Whare Tangata: Holding Life, Holding Loss

Whare Tangata: Holding Life, Holding Loss

As I transition into the kuia phase of menopause, my whare tangata is retiring. The sacred space within me that once carried life will no longer be a vessel for human form. And yet, as this chapter closes, I reflect on all it has held—the lives it has nurtured, both those who breathed in this world and those who never did.

Though my body will no longer bring forth new life, my role as a creator does not end here. I am still a whare tangata in the truest sense—a house of knowledge, of stories, of love that continues to shape the future.

My teachings, my care, and my words will now take the forms I can still craft, carrying the echoes of those who have passed through me.
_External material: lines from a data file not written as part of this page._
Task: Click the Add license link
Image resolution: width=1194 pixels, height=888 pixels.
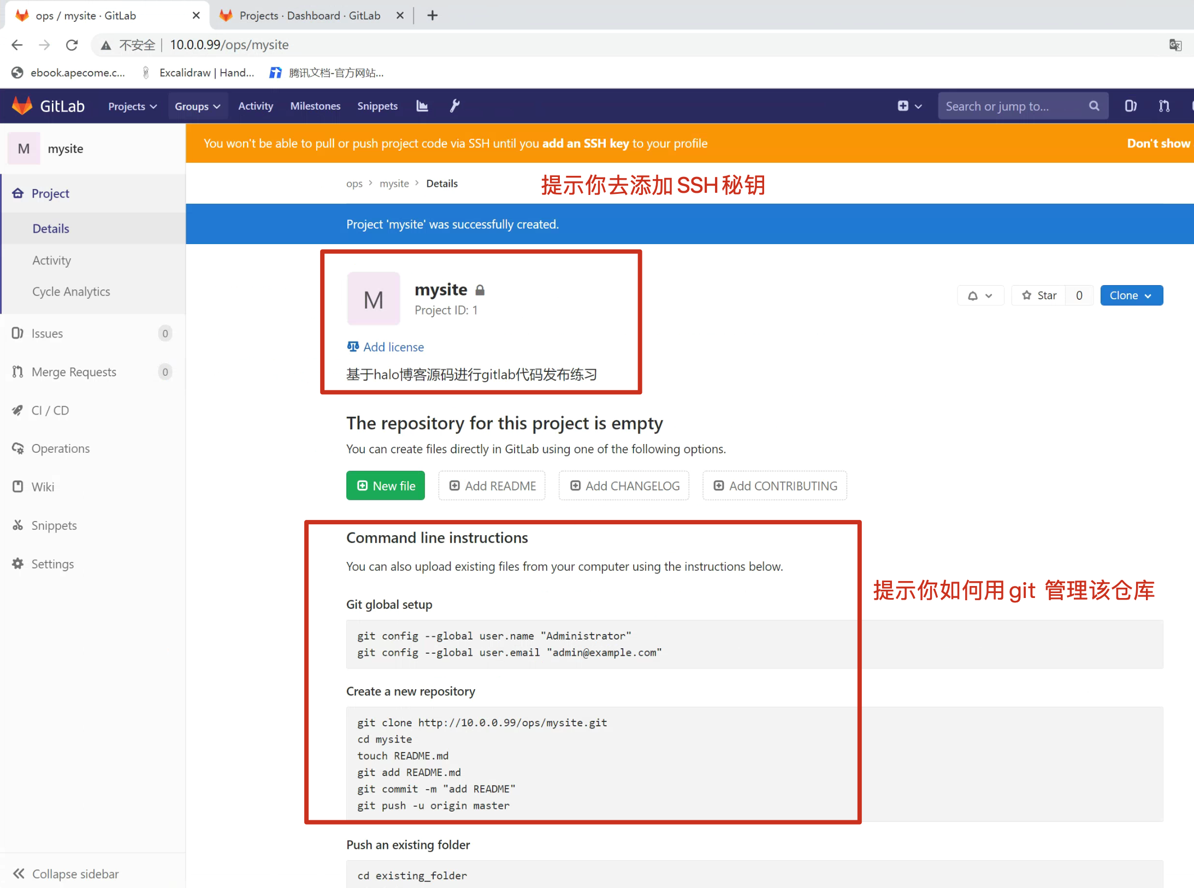Action: pos(393,347)
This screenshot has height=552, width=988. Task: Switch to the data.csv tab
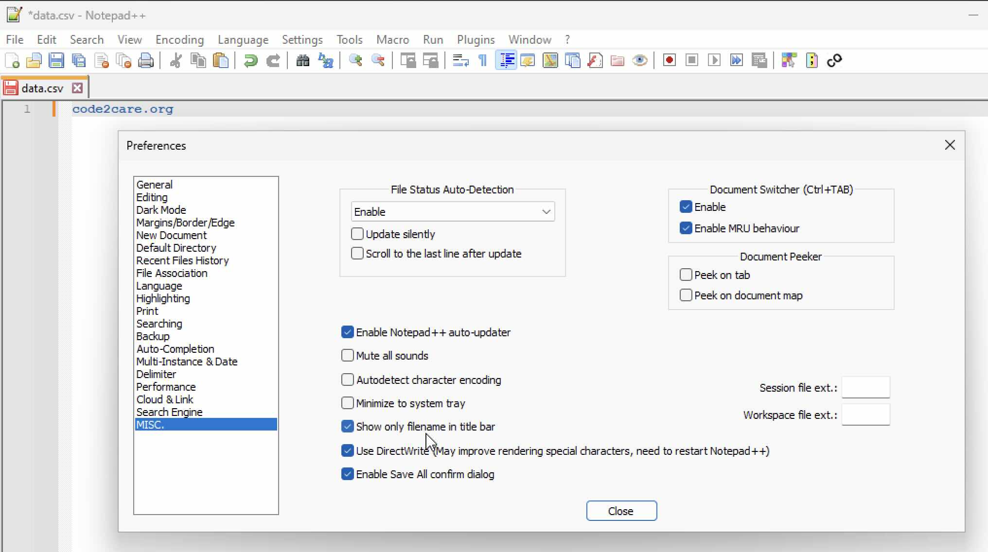tap(43, 87)
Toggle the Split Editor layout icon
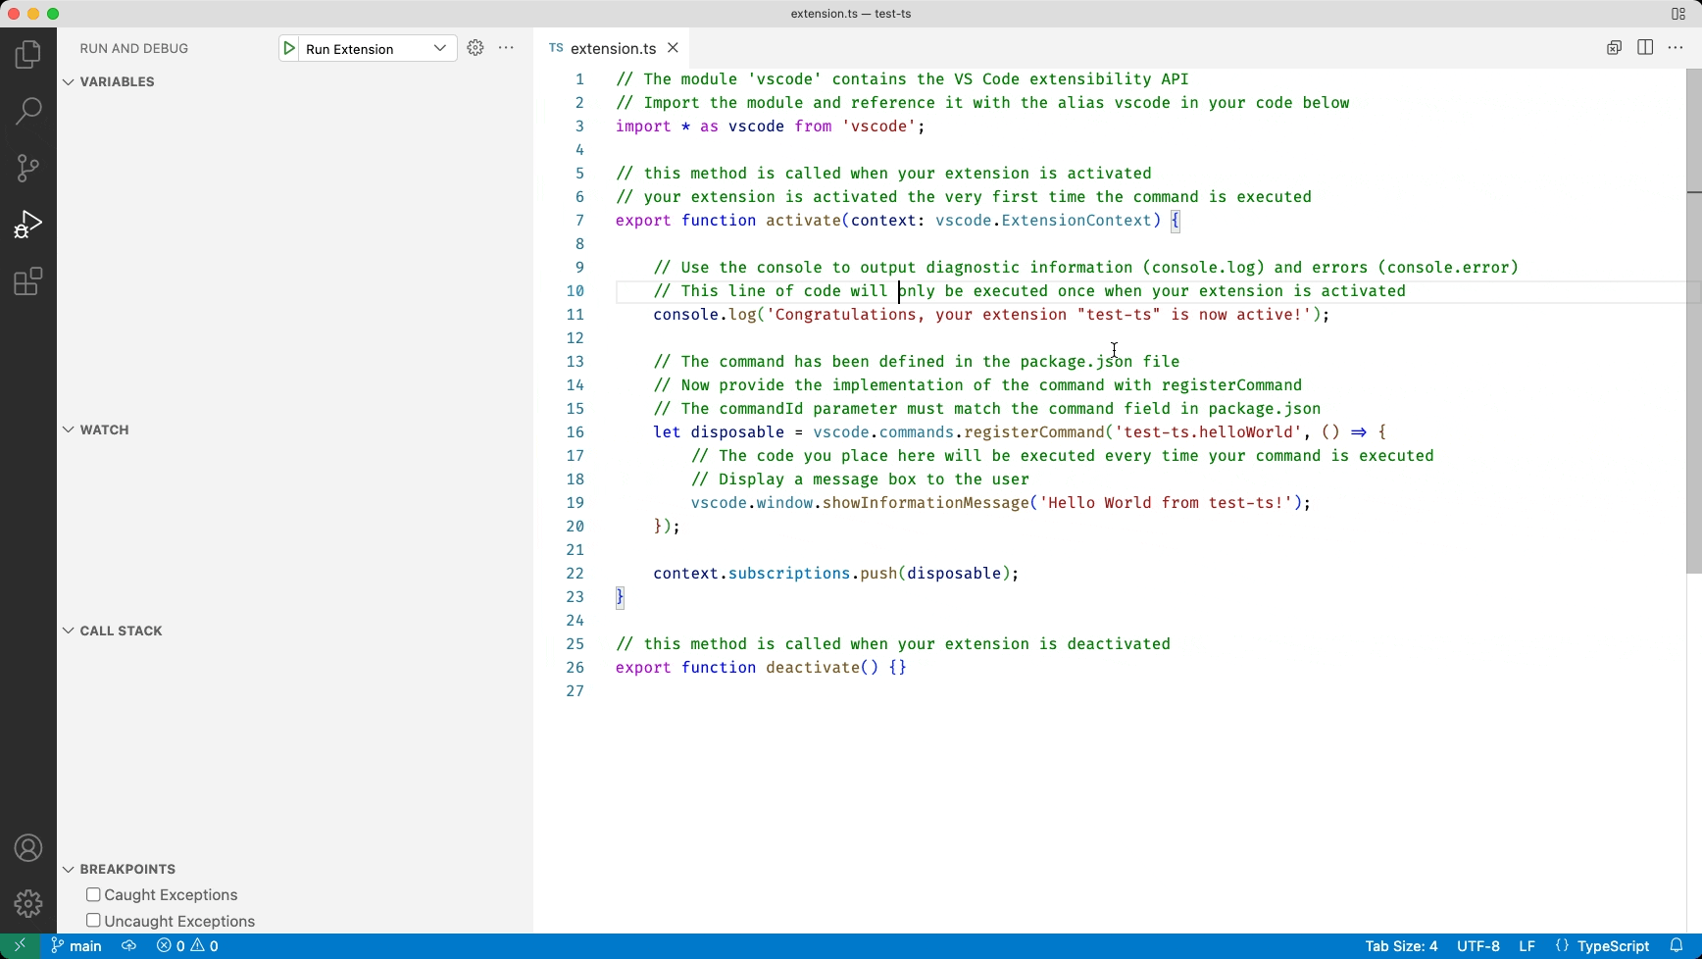This screenshot has height=959, width=1702. (x=1645, y=47)

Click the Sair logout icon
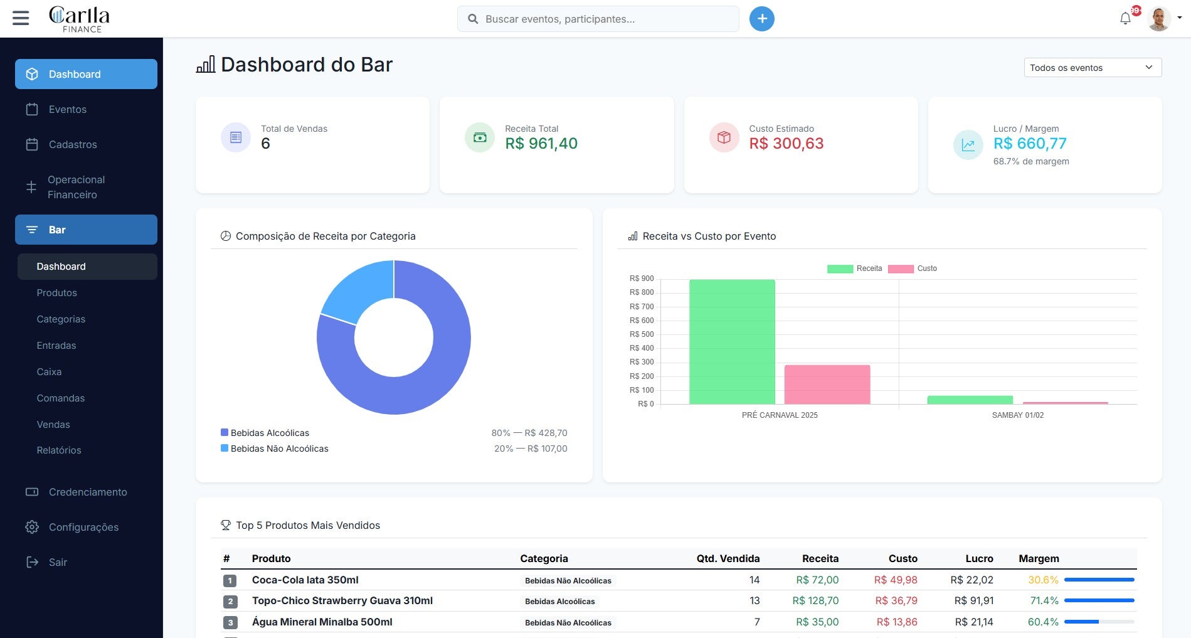[x=32, y=562]
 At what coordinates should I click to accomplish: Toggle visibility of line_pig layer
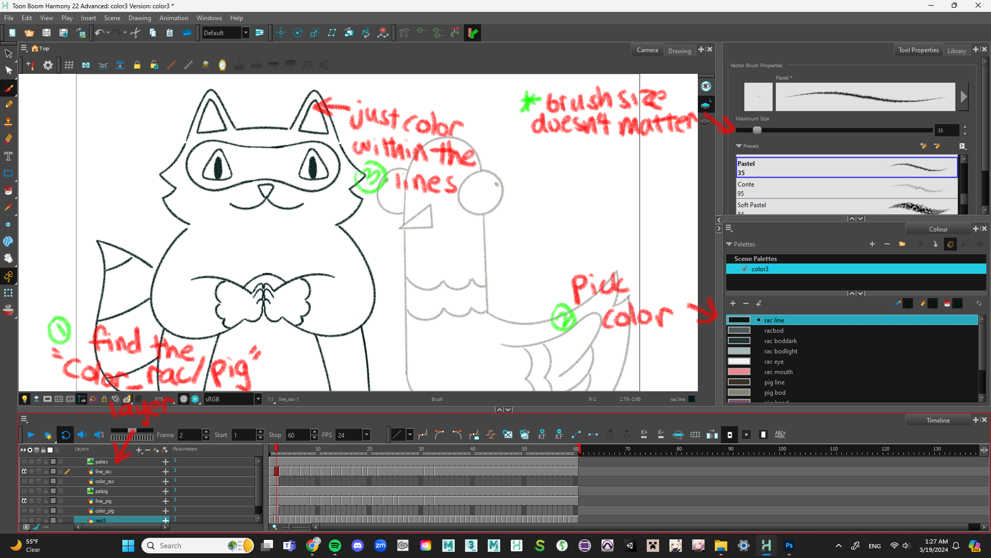point(24,501)
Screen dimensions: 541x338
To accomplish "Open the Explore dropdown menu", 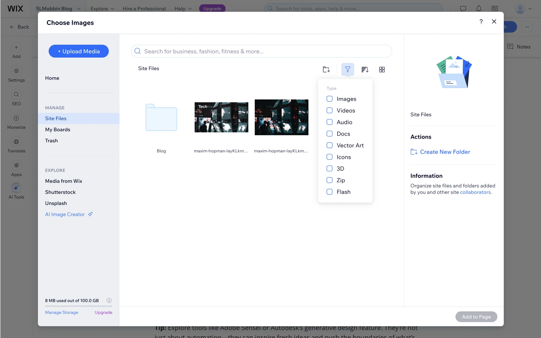I will pyautogui.click(x=102, y=9).
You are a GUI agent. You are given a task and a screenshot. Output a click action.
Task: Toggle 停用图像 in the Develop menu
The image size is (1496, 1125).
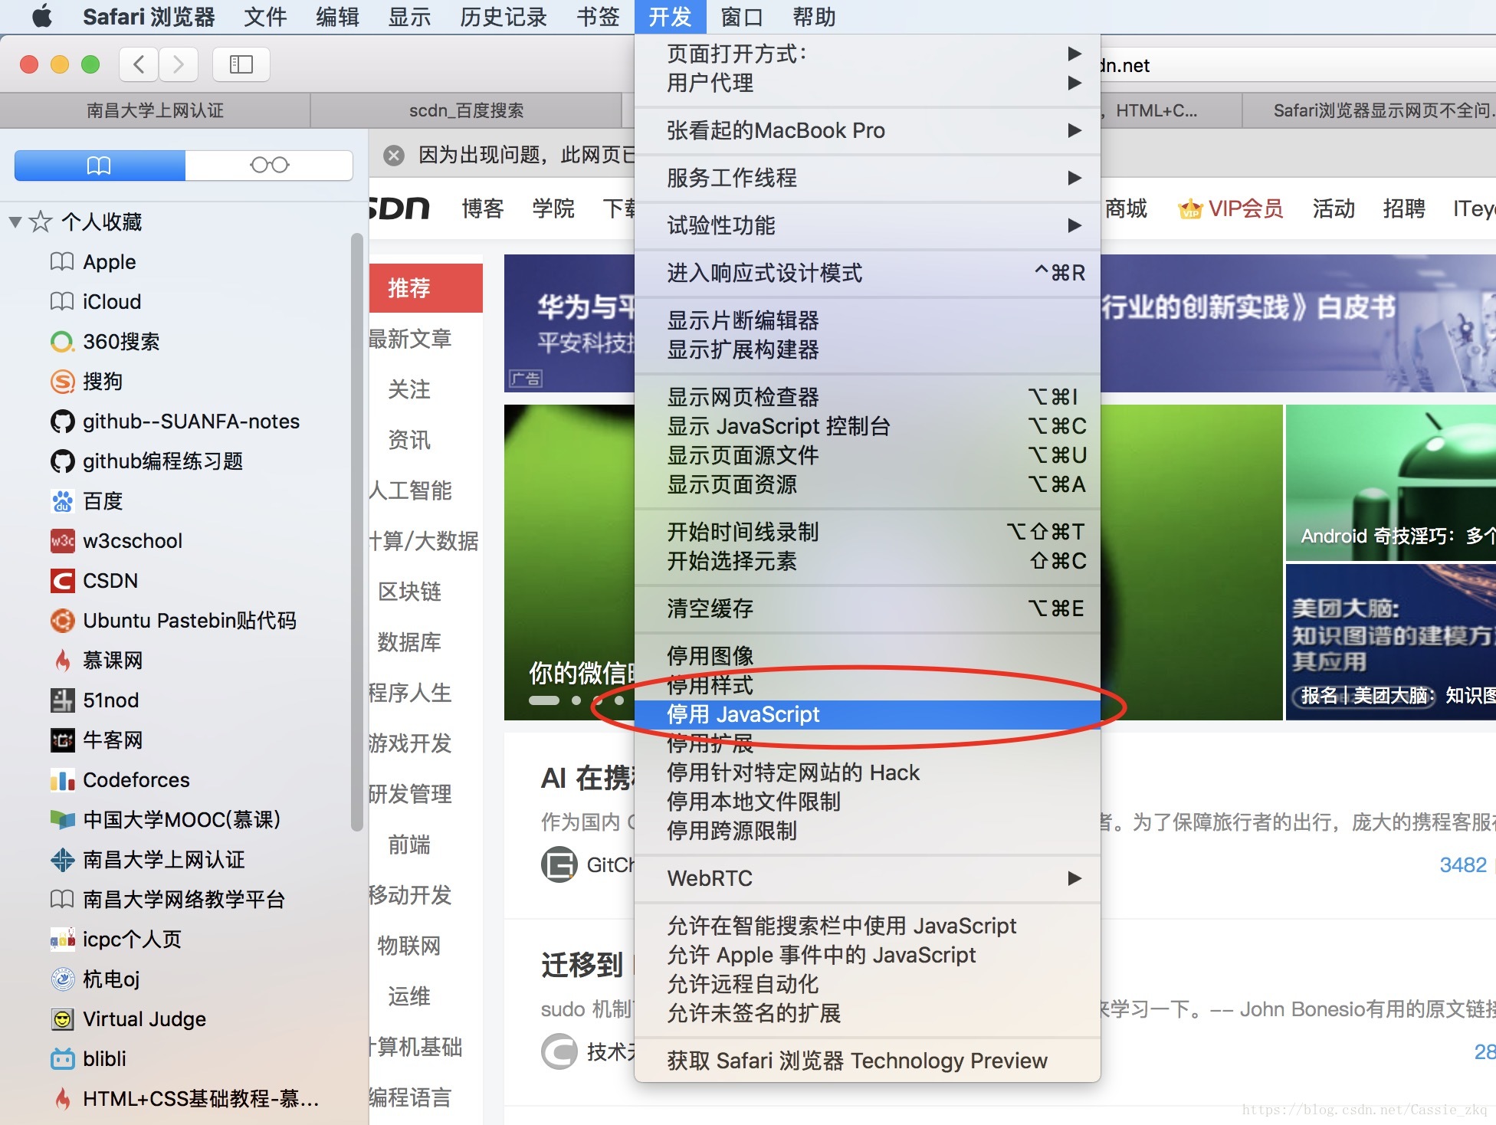pos(710,656)
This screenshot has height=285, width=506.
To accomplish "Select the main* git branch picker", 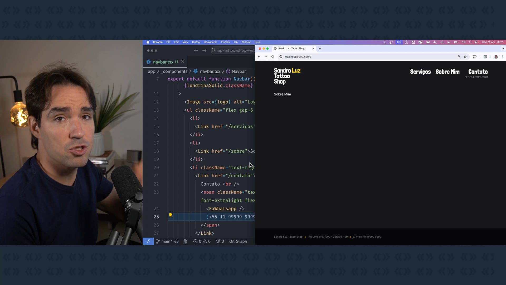I will (x=164, y=241).
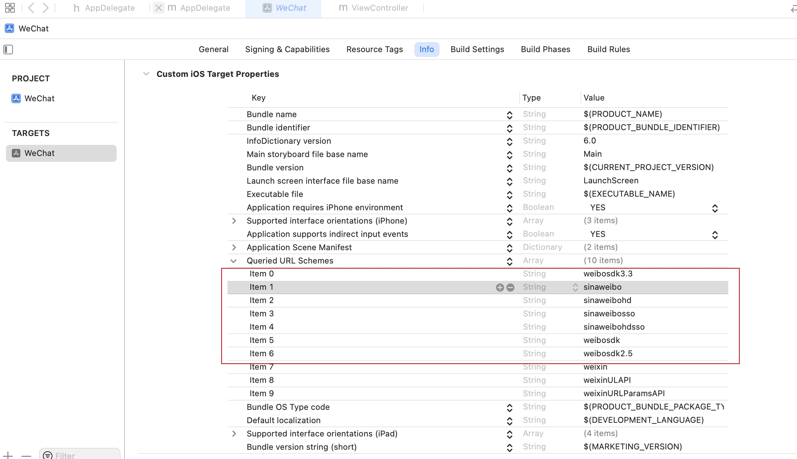Switch to the Build Settings tab

click(x=477, y=50)
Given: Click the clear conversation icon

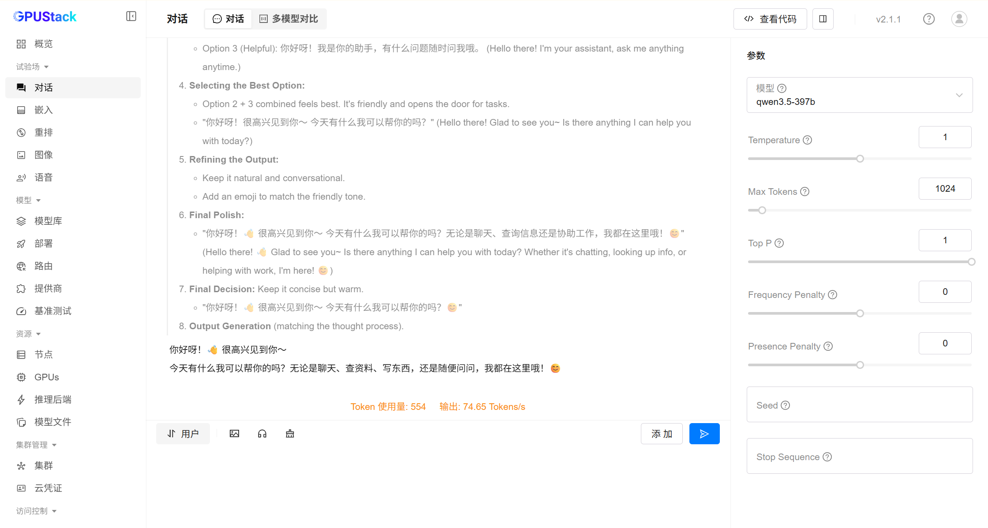Looking at the screenshot, I should click(290, 434).
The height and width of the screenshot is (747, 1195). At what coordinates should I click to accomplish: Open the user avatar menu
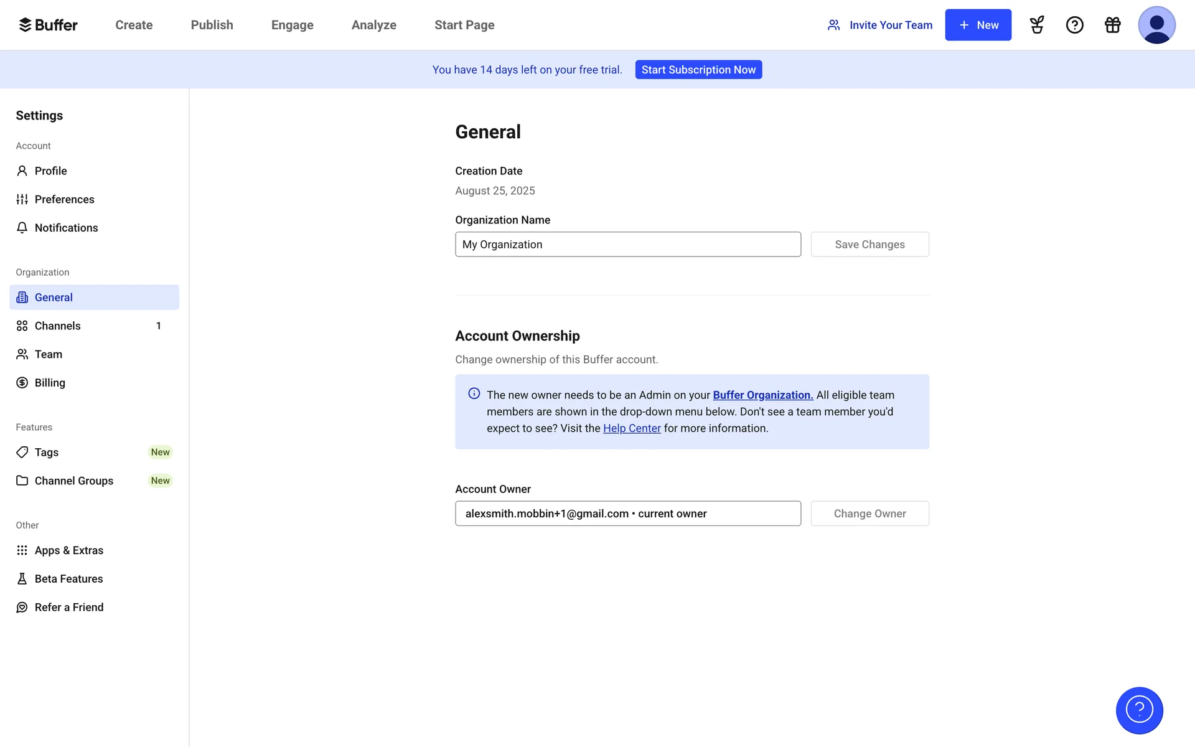[1156, 25]
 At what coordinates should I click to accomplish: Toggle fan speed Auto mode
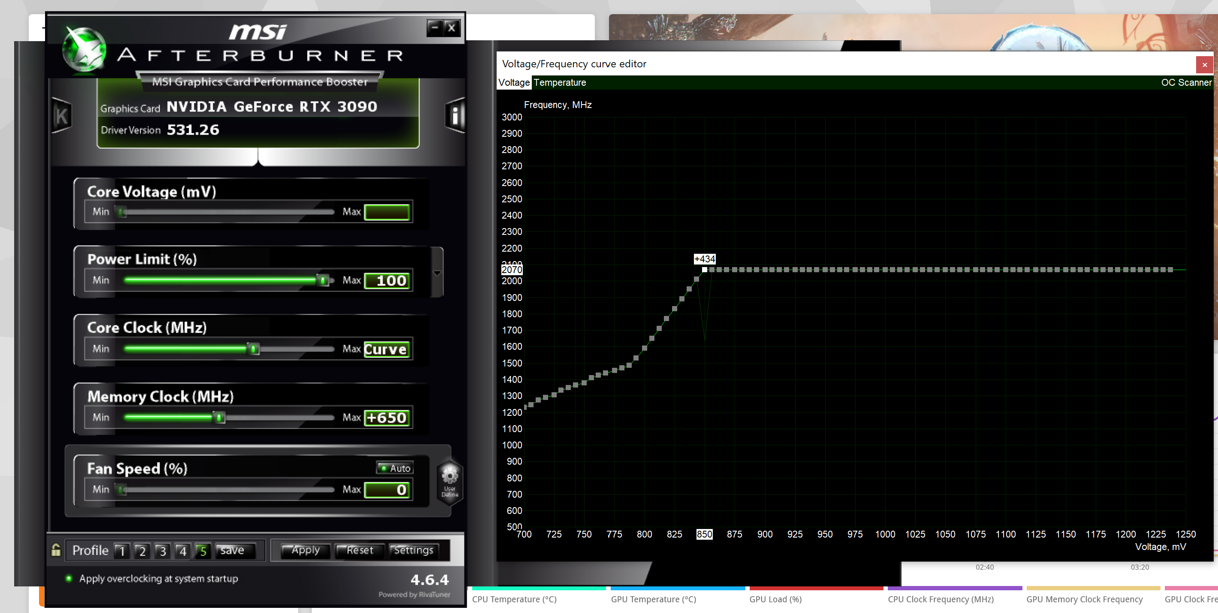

This piece is an honouring of the life I have held, of the babies who came and left too soon, and of the wāhine who have walked this path alongside me. It is a reflection on what it means to create, to hold, to release, and to continue.

I am a whare tangata. A vessel of creation. A home for life, both for those who have drawn breath in this world and those who left before they could.

To those who came and grew within me, whose hearts beat alongside mine, but never took a breath,

You are still part of me.

You have shaped me,

Added to my line as I have added to yours.

Your presence was brief, but your imprint is eternal. You are woven into my whakapapa, held in the quiet spaces between heartbeats, carried in the rhythms of my breath. You have given me a deeper knowledge of love, of loss, of the unseen threads that bind us all.

I honour you.

I honour the whenua that cradles you now,

And I honour the wāhine who have walked this journey too—

Who have shared their stories, their grief, their resilience with me.

To all the wāhine who have opened their hearts and their kōrero, who have spoken the words we often hold in silence, I see you, I thank you, I stand with you.

Whare tangata is sacred.

It holds the weight of generations;

The joy of new life;

The ache of those we never got to hold in our arms but will always carry in our souls.

Our babies, whether they breathe in this world or not, are still part of our whakapapa.

And because of them, we continue.

Because of them, we love fiercely.

Because of them, we know the depth of what it is to be wāhine Māori.

Arohanui to all who carry these stories within them. You are not alone. We are not alone.